A swell made anchoring a little tough on the ocean Saturday on the party boat Norma-K III, Capt. Matt wrote in a report on the vessel’s website. “But we managed,” he said, and a few cod were decked. But too few were taken “to go around the boat,” he said. Ling fishing was no good on the trip, and quite a few places were tried for them. Later, the trip pushed inshore to see if blackfish would bite. Matt nailed a keeper right away, and dropped one “that I wish I hooked!” he said. Then he planned to target them on Sunday’s trip, because there was life inshore. But the fishing was tough on Sunday’s trip, maybe because strong current ran, and the water was dirtier than on Saturday. A southerly wind chilled Sunday on the ocean. The trip swung in a few keeper blackfish, a few shorts, a few ling, and a few short cod. Matt hopes the ocean will keep warming, so more life will be seen inshore. Trips were expected to be weathered out today and Tuesday, and resume on Wednesday. The Norma-K III is fishing 7:30 a.m. to 2:30 p.m. daily.

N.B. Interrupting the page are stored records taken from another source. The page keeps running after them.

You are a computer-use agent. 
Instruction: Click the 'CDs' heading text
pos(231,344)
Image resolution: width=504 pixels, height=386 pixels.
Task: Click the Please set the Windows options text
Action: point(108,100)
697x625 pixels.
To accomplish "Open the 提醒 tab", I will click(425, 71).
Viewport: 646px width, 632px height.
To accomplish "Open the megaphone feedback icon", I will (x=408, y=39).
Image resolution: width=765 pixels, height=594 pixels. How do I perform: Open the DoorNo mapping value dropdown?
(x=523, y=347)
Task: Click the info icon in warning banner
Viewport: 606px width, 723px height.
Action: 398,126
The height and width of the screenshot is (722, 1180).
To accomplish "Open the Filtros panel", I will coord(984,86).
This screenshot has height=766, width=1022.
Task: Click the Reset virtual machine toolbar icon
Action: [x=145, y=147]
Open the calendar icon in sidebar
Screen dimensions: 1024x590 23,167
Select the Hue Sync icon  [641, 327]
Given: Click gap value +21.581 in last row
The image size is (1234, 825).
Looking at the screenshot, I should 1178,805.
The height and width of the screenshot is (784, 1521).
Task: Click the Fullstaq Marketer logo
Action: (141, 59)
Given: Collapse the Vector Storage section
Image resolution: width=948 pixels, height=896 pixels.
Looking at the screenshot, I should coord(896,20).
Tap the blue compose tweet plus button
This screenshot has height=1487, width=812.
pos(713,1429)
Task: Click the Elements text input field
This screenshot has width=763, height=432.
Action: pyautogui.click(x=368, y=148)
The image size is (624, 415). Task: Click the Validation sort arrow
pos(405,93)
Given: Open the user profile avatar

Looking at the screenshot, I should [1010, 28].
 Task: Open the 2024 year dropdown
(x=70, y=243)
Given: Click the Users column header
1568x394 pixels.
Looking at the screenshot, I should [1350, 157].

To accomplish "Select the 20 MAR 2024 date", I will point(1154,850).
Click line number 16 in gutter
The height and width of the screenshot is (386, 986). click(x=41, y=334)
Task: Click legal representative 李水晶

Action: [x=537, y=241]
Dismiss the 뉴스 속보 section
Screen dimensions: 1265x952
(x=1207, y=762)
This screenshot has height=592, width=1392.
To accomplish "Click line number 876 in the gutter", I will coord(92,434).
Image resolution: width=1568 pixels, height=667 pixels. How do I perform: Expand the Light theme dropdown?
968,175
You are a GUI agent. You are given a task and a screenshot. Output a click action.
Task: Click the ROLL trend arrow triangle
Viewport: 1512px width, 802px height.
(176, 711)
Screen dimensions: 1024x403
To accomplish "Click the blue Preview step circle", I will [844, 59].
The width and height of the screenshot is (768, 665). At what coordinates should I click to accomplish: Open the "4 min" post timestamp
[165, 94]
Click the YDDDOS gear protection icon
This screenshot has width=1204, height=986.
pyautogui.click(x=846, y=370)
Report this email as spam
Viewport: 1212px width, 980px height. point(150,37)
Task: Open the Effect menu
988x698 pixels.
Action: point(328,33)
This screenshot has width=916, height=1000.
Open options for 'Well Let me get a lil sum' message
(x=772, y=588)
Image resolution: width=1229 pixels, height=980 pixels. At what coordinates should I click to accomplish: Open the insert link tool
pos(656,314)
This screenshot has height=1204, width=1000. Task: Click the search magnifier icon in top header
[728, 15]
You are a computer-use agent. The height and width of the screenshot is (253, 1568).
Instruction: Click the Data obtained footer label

The annual $100 gift certificate to the store was still up for grabs for the angler who weighs in the first keeper striped bass from shore at Graveling Point or Pebble Beach, reports on Scott’s Bait & Tackle’s website said. But an 8-pound 29-inch keeper was checked in from a boat in the area on Saturday evening, “so it’s definitely time!” the report said. The shore in the area gave up plenty of throwbacks to 22 inches Wednesday and Thursday, a report said Thursday on the site. An angler on Friday at Graveling picked up a few throwbacks to 20 inches and a few eels on bloodworms in rough seas with white caps in winds, the angler posted on the site that day. The winds blew to 20 knots from the west, and the water was 48 degrees, “a bit cool,” he said. He thought the water would warm a little during the weekend, and by this week, “we should have a good run,” he said. Graveling and Pebble, shore-angling locations toward the confluence of Great Bay and Mullica River, turn out some of the state’s first stripers each year. The relatively warm river seems to attract the fish at the confluence, and the area is simply accessible to anglers. Sizeable white perch bit in the Mullica upstream from the Parkway Bridge on grass shrimp and bloods. Trout fishing was great at Tuckerton Lake.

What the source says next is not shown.